---- Dataset content

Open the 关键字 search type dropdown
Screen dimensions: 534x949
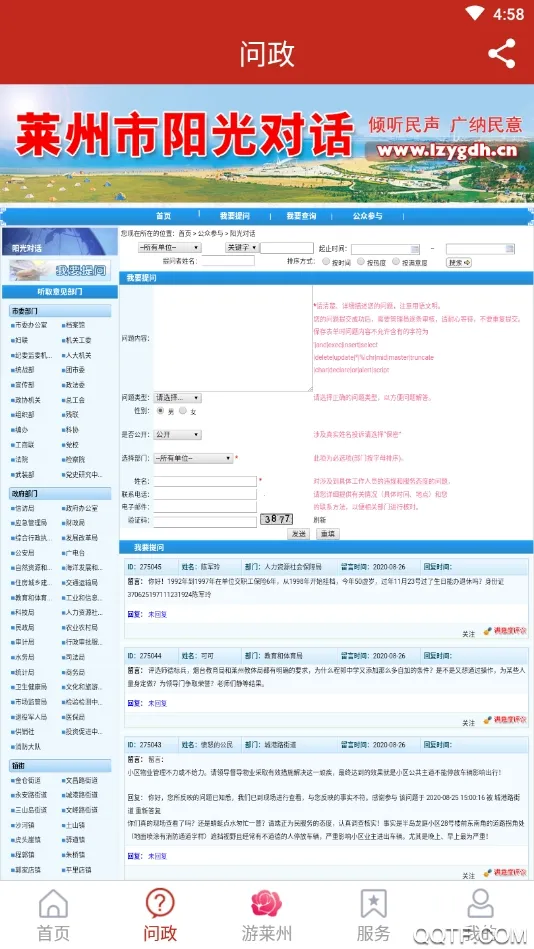point(242,248)
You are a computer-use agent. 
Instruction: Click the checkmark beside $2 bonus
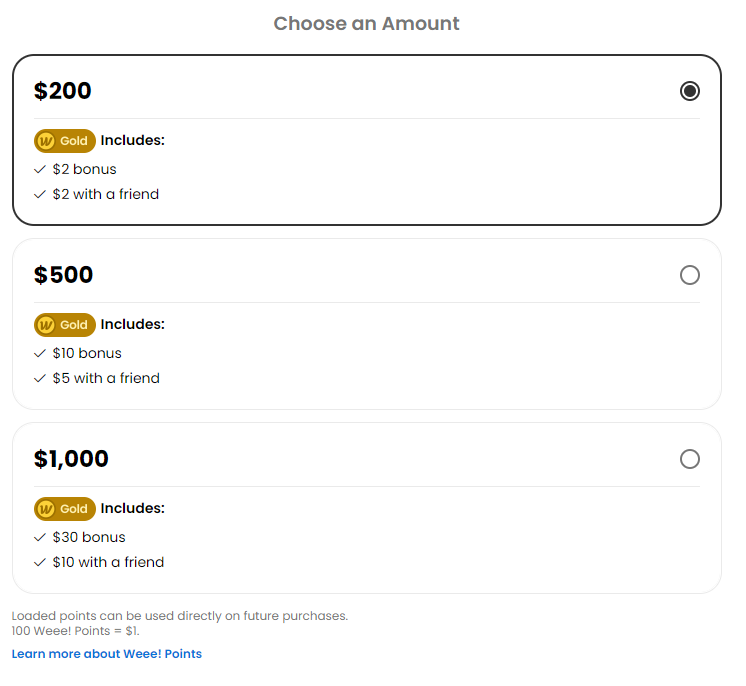coord(40,169)
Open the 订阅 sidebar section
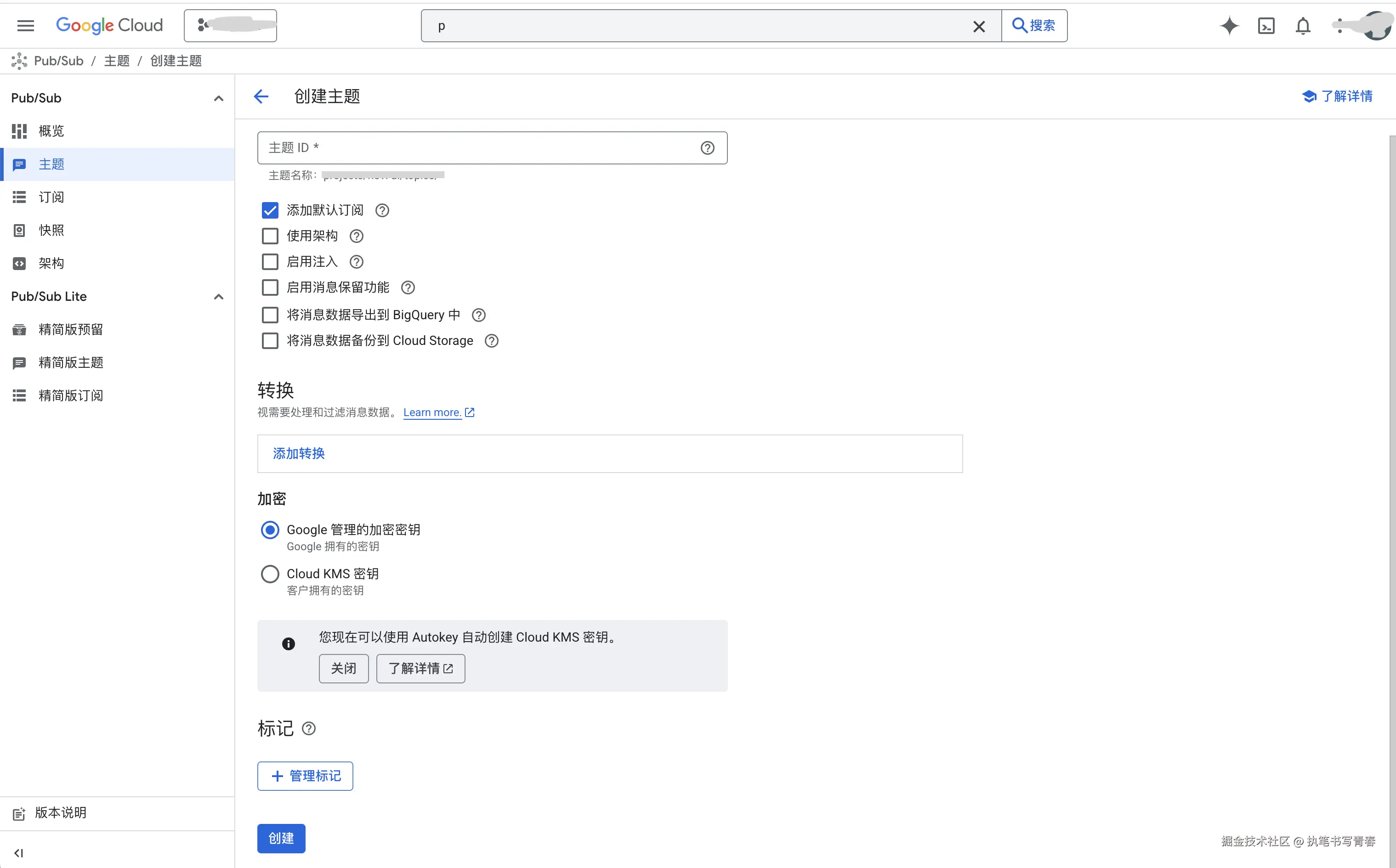 coord(51,197)
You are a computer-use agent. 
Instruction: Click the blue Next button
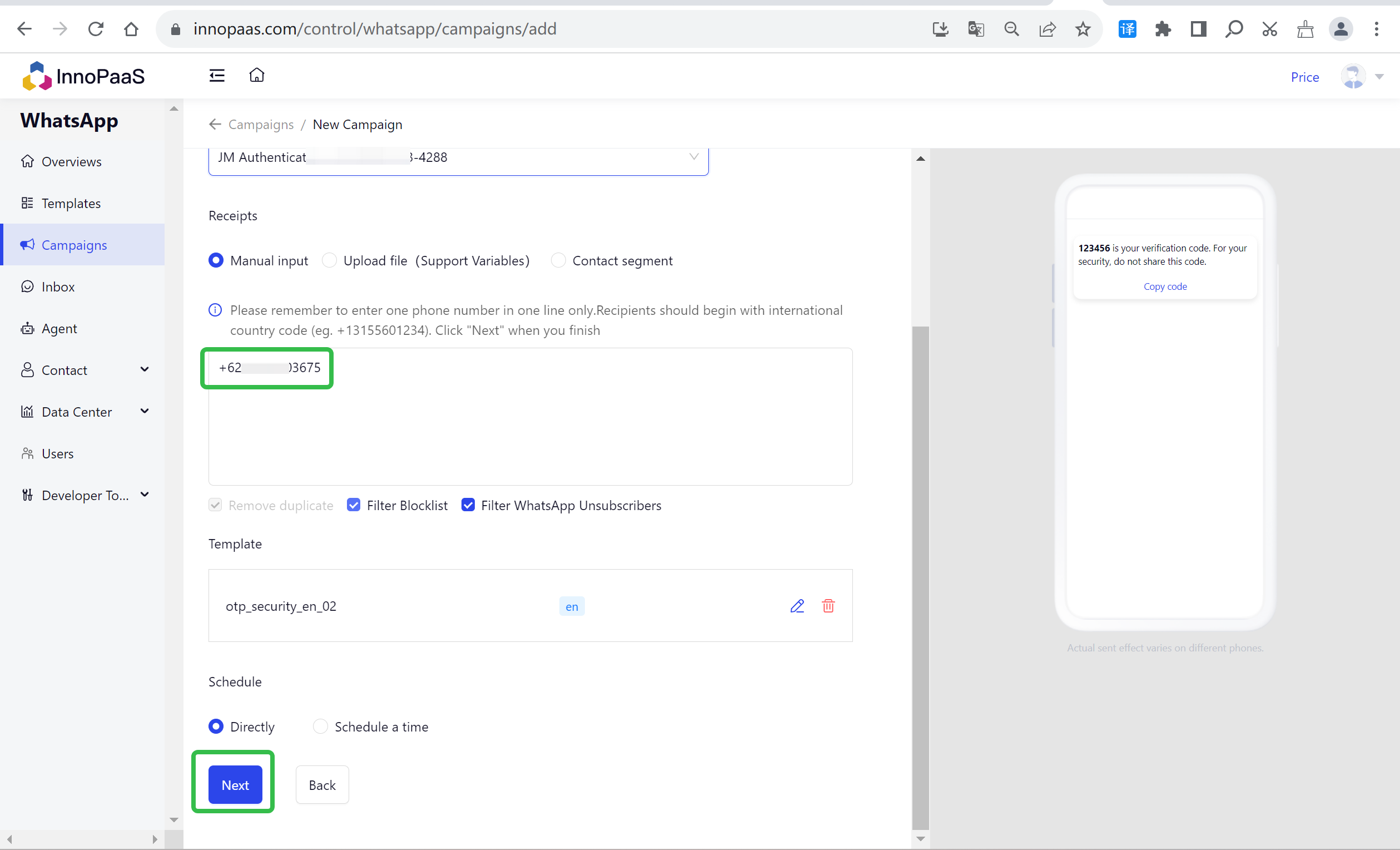pos(235,784)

--------

◆ Task instructions: Can you reproduce the text of every record above word for word, leaving out the pictures?

◆ Answer to this problem:
Open the 关键字 search type dropdown
Screen dimensions: 534x949
point(242,248)
You are a computer-use agent. 
Instruction: Click the checkmark beside $2 bonus
coord(40,169)
Open the 订阅 sidebar section
 coord(51,197)
You are a computer-use agent. 
Instruction: Click the blue Next button
pos(235,784)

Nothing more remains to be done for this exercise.